* Biden aggressively defends administration's record
* Ryan accuses Obama of weakness in leadership
* Democrats hope Biden can blunt Republican momentum
By John Whitesides and Andy Sullivan
DANVILLE, Ky., Oct 11 (Reuters) - Vice President Joe Biden and rival Republican Paul Ryan clashed sharply over foreign policy in a high-stakes debate on Thursday, with Biden aggressively defending the Obama administration's policies and dismissing Ryan's criticism as "malarkey."
Biden took the offensive early, providing the emotion and passion that President Barack Obama was criticized for lacking in last week's debate with Republican challenger Mitt Romney.
Ryan accused the Obama administration of projecting an image of American weakness to the world.
"With all due respect, that is a bunch of malarkey," Biden retorted, attacking Romney as "not presidential" for holding a news conference on Libya just after a U.S. diplomatic compound was attacked and the ambassador killed.
Democrats were counting on an aggressive performance from Biden to reclaim the momentum in the race for the White House after Obama's poor showing led to Romney taking the lead in polls with less than four weeks before the Nov. 6 election.
Ryan said the Obama administration had given confusing information about the killing last month of the U.S. ambassador to Libya, Christopher Stevens.
"It took the president two weeks to acknowledge that this was a terrorist attack," the Wisconsin congressman said.
Biden vowed the administration would find the perpetrators of the attack and rectify mistakes in security at the diplomatic mission in Benghazi.
The two candidates sat across from each other at a table but the proximity did not lessen the conflict, as both candidates aggressively went after each other.
The atmosphere was tense.
Biden interrupted his opponent frequently and laughed at many of Ryan's answers, while the Republican smirked as Biden spoke.
Ryan defended Romney's secretly recorded video condemning the "47 percent" of the electorate that he said was dependent on government and considered themselves victims, calling it a mistake.
He said the gaffe-prone Biden should understand that "sometimes the words don't always come out the right way."
Biden smiled but shot back: "I always say what I mean."
The 42-year-old Ryan, a seven-term congressman and chairman of the House of Representatives Budget Committee, is popular with conservatives for a budget plan that would slash government spending and creating a "voucher" system for the popular Medicare healthcare program for seniors. Democrats say it would leave some retirees paying more of their medical costs.

_Exercise:_ In the debate report, condense the paragraph beginning "The 42-year-old Ryan" into a short bulleted list that keeps its main facts.

[Data records]
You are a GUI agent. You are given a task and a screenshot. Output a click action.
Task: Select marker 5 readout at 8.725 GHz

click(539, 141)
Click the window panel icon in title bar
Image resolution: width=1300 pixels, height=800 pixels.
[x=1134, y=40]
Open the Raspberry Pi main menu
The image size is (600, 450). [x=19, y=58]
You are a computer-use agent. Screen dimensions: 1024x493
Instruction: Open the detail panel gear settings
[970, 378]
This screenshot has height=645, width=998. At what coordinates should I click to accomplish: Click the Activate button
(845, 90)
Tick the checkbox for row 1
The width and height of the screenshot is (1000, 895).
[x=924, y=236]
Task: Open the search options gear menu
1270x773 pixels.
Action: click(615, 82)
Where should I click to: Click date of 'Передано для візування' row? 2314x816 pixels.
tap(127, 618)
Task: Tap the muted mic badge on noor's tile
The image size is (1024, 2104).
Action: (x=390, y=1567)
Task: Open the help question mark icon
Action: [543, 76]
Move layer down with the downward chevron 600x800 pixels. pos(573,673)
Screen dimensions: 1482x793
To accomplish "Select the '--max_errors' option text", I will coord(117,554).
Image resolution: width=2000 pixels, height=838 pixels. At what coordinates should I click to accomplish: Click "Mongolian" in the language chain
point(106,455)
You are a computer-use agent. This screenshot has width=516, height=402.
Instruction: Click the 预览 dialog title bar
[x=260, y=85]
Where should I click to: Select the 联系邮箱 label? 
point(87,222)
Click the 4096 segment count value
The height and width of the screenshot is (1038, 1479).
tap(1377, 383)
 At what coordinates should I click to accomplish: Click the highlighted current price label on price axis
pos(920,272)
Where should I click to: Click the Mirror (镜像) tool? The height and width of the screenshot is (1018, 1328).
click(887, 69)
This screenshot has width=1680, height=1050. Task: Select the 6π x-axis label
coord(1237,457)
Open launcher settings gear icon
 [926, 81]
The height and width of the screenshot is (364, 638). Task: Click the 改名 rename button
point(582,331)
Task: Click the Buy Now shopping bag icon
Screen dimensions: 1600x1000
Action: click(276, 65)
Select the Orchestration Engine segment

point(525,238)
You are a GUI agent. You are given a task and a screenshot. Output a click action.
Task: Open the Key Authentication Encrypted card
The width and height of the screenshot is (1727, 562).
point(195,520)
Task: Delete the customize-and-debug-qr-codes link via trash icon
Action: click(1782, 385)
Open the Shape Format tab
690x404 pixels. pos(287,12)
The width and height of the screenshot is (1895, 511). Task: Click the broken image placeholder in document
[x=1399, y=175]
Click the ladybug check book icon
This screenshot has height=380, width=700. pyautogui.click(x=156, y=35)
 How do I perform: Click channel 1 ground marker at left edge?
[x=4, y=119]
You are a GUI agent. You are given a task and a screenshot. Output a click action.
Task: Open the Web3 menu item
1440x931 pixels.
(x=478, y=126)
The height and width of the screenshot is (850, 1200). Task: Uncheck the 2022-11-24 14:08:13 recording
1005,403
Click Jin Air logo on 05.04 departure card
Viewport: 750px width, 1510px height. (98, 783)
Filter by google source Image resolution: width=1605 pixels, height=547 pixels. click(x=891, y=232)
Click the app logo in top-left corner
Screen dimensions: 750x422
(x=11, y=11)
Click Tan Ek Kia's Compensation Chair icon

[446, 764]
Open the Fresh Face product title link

_Solution for this exercise:_
- Ryan is 42, a seven-term congressman, and chairman of the House Budget Committee.
- Conservatives like him for a budget plan that would slash government spending and create a "voucher" system for Medicare, the healthcare program for seniors.
- Democrats say the plan would leave some retirees paying more of their medical costs.